Reading text »
++++++++++
7 ways to combat Heavy Purse Syndrome
A heavy purse can cause some major issues. According to the Ontario Chiropractic Association, a heavy purse carried on one shoulder forces the muscle and spine to compensate for uneven weight. This results in unnecessary strain on the body and cause a host of different issues like poor posture, headaches, muscle strain, neck and arm pain and sometimes even nerve damage. Unfortunately, these issues can become chronic and impact quality of life. Who knew your purse could do this much damage?
According to Health Canada, 85% of Canadians will suffer from back pain in their working lifetime. Thankfully, Ontario Chiropractors have some helpful strategies to combat heavy purse syndrome so your health isn’t impacted and you can still bring your life with you wherever you go.
1. Choose your purse carefully. Look for a purse that is proportionate to your body size and has multiple pockets to distribute its weight more evenly. Opt for wide, adjustable and padded shoulder straps, if possible. A poorly designed shoulder strap can dig into your shoulder and irritate your nerves. Having both a short handle and long strap gives you two different options for carrying it and can give your back a break.
2. Pack it with care. Follow this mantra, “If you don’t need it, leave it!” I clean out my purse regularly and get rid of anything that doesn’t belong. I’m always amazed at the kind of stuff I’ll find. When you are packing your purse, put the heaviest items at the bottom. Another tip is keeping one wallet for work and another for social outings as you generally need different items for both.
3. Alternate shoulders. Typically, I carry my purse on my left shoulder. However, I’m going to regularly switch sides to give my left shoulder a break even though it may feel weird at first. It’s also important to use both hands to check the weight of your purse and square your shoulders. Try to not lift your shoulder carrying the purse to keep the straps from slipping. You can also try wearing the strap across your chest to better distribute the weight evenly across your back.
++++++++++
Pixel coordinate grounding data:

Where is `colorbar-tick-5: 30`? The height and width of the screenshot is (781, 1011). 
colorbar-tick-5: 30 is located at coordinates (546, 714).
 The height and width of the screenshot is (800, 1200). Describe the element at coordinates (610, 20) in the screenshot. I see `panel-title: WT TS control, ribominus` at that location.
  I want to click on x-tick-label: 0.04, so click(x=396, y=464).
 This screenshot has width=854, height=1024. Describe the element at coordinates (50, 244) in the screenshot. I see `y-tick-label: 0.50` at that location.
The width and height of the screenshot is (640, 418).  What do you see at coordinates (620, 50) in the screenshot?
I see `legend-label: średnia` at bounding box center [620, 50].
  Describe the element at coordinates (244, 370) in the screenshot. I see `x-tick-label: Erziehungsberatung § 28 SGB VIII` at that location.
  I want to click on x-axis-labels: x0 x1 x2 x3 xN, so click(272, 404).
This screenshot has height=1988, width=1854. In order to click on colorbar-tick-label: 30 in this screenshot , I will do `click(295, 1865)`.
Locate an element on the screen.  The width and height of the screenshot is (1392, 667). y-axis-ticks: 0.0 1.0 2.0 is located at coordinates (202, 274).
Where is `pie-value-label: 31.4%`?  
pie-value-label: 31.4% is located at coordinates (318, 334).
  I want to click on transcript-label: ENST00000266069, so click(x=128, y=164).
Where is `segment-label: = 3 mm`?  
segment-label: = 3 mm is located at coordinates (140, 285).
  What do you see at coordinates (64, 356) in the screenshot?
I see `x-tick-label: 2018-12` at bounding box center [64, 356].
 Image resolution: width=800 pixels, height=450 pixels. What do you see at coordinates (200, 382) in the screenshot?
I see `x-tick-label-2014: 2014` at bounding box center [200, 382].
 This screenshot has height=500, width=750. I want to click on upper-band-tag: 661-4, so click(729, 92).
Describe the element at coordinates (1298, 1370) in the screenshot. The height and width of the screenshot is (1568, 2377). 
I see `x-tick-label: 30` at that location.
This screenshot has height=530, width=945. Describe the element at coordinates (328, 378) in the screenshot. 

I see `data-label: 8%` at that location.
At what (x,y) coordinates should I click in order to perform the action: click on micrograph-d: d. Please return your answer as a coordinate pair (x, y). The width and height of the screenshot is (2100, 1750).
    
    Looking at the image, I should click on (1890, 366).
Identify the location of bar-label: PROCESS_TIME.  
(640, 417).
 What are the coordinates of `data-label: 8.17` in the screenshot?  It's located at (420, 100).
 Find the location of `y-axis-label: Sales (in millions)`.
++++++++++
Tasks to carry out »
- A) Return, word for word, the part of the heavy purse article that opens with the words containing "1. Choose your" and closes with "back a break.".
- B) Write the next part of the article on heavy purse syndrome, beginning after its final sentence.

Outputs for the tasks »
- A)
1. Choose your purse carefully. Look for a purse that is proportionate to your body size and has multiple pockets to distribute its weight more evenly. Opt for wide, adjustable and padded shoulder straps, if possible. A poorly designed shoulder strap can dig into your shoulder and irritate your nerves. Having both a short handle and long strap gives you two different options for carrying it and can give your back a break.

- B)
4. Be conscious of your posture. I have to really watch myself or I find myself slouching. When you are standing, your head, shoulders, hips and ankles should line up comfortably above the other. I’m hoping this extra effort will become second nature for me!
5. Exercise regularly. Focus on strengthening your core stomach and back muscles to give your spine more mobility. Having a strong core makes it less stressful on your body when you do have to lug around a heavy bag. I have a friend who swears by Pilates and says it has done wonders for improving her core muscles.
6. Stretching is key. Even if you rarely exercise, you should still be stretching. It’s important to stretch both before and after you carry any heavy load. For example, your hamstring muscles, located at the back of your thigh, are often some of your body’s tightest muscles and can be a contributor to back pain.
7. Hydrate, hydrate, hydrate. Don’t forget to drink water throughout the day. I struggle with this because I drink so much coffee. I find keeping a water bottle beside me throughout the day as I work helps me to get the recommended amount. Water helps your body maintain soft tissue elasticity and fluid in your joints keeping you healthy and mobile.